• **Task to complete**
Rewrite the listing from the line containing "Click the dashboard grid icon in sidebar" down through the line containing "tap(1205, 456)", changing "GUI agent" to "GUI assistant" and leaving everything else as it is. Omit the pictures from your answer.

• **Material for this task**

_____

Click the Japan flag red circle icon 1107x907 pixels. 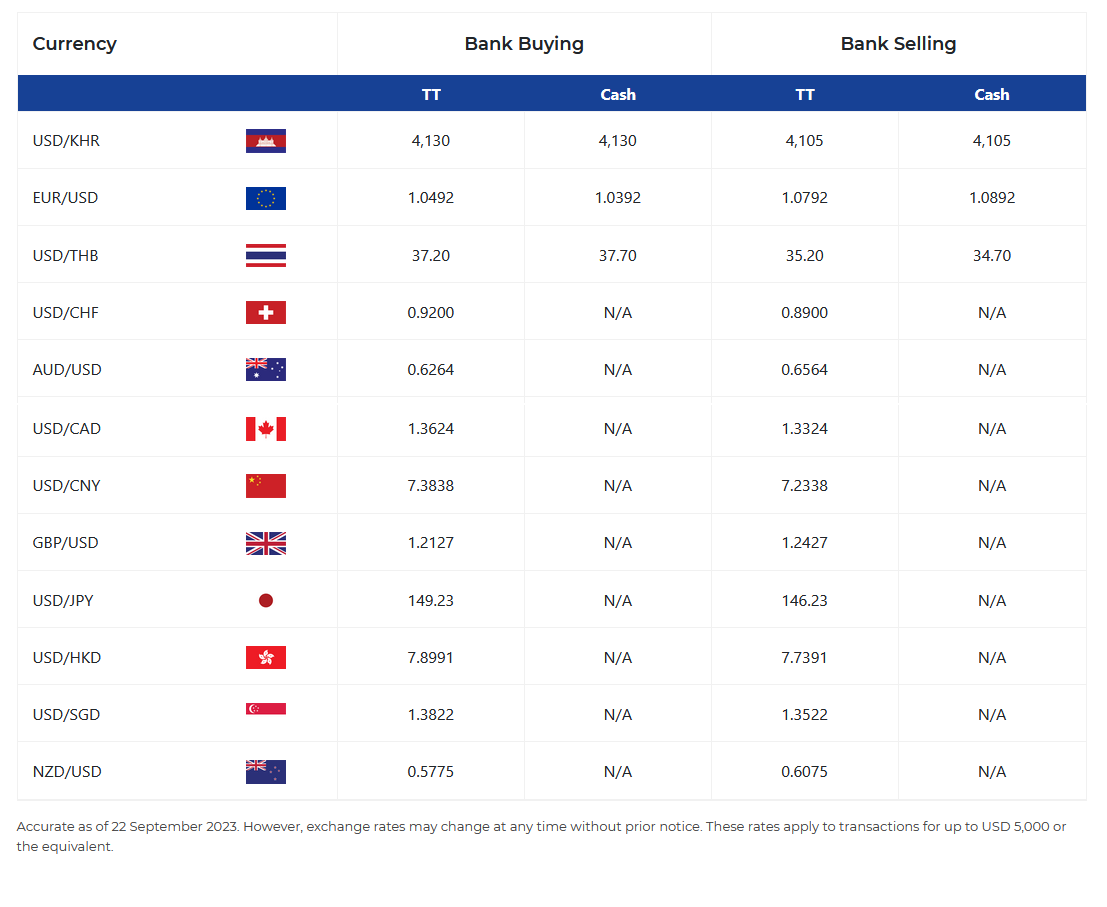pos(266,600)

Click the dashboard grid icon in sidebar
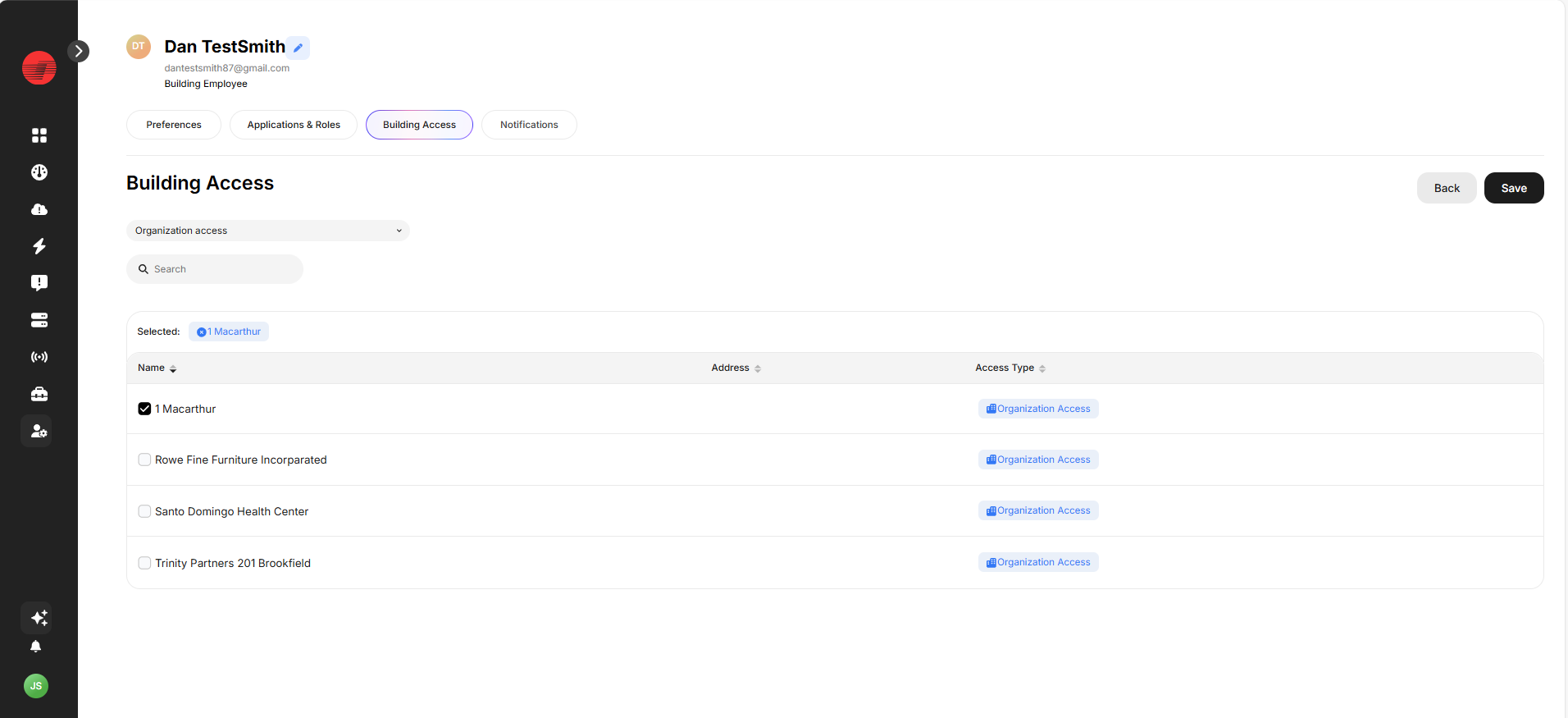39,135
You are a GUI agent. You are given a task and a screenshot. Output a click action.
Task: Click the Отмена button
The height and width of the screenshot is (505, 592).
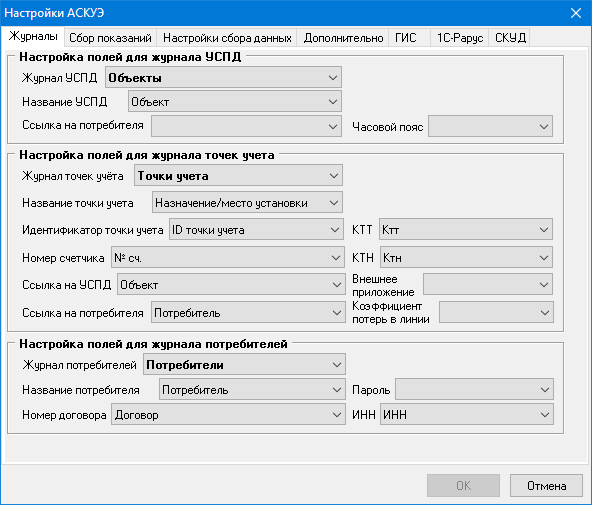(x=546, y=485)
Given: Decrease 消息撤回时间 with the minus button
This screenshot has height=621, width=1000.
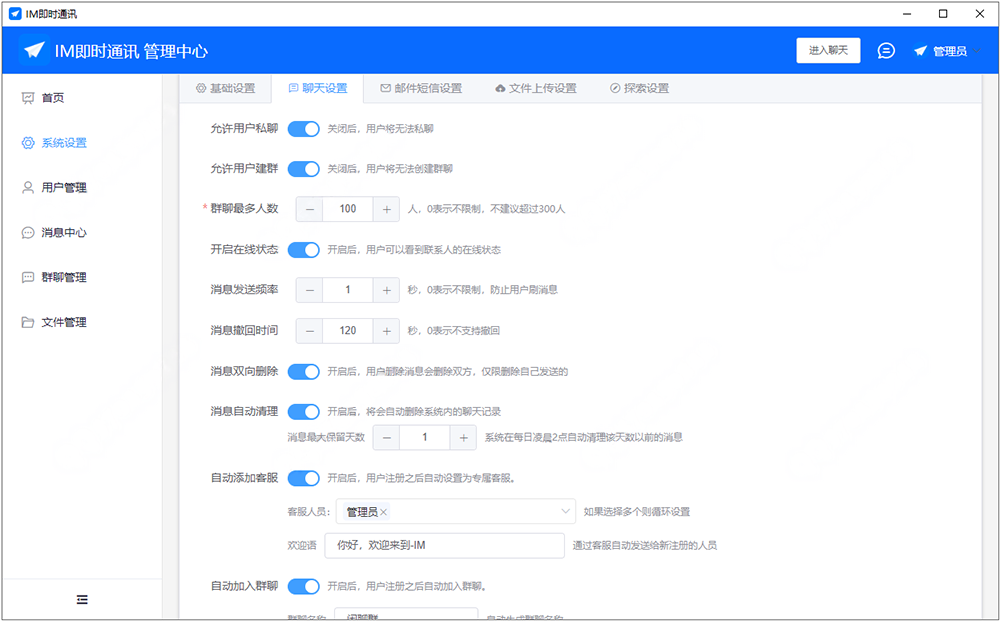Looking at the screenshot, I should [310, 331].
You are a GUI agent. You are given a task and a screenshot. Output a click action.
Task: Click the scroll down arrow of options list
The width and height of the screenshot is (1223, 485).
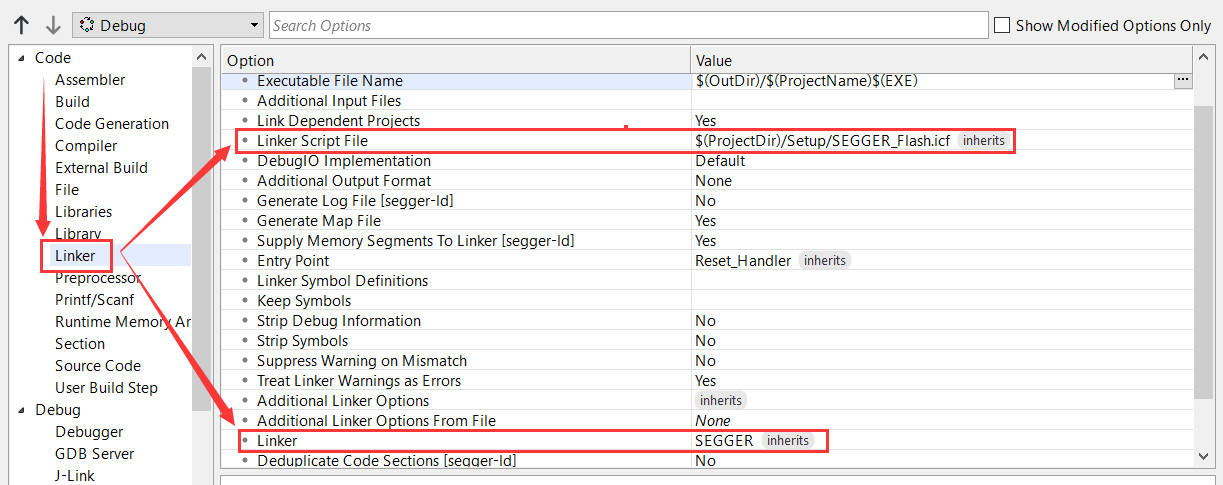tap(1205, 456)
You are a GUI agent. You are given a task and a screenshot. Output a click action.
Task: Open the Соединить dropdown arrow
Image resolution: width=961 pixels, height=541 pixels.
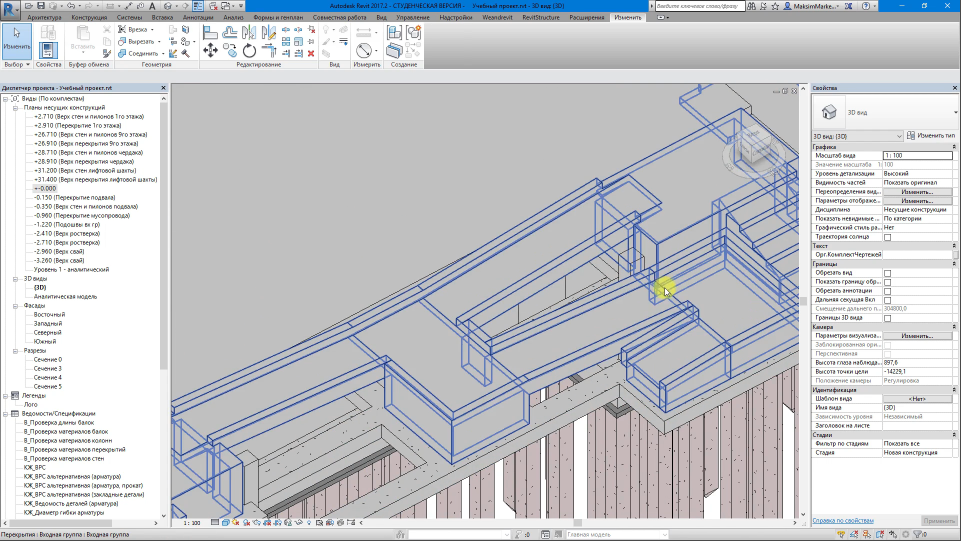161,53
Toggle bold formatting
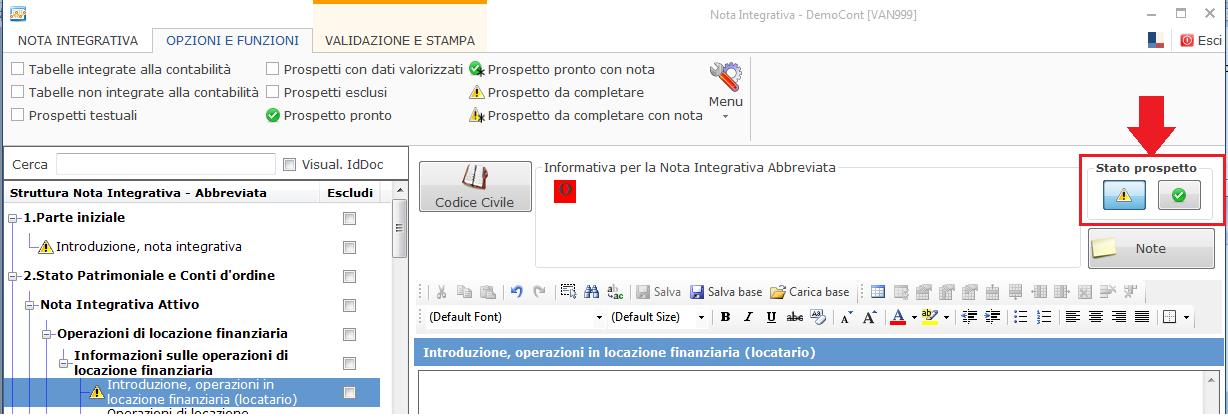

_____

• **Result for this task**
Click the dashboard grid icon in sidebar
39,135
You are a GUI assistant. You are given a task and a screenshot. Output a click action.
Task: Click the Отмена button
The height and width of the screenshot is (505, 592).
(x=546, y=485)
Given: Decrease 消息撤回时间 with the minus button
This screenshot has height=621, width=1000.
Looking at the screenshot, I should [310, 331].
You are a GUI assistant. You are given a task and a screenshot. Output a click action.
Task: Click the scroll down arrow of options list
The width and height of the screenshot is (1223, 485).
tap(1205, 456)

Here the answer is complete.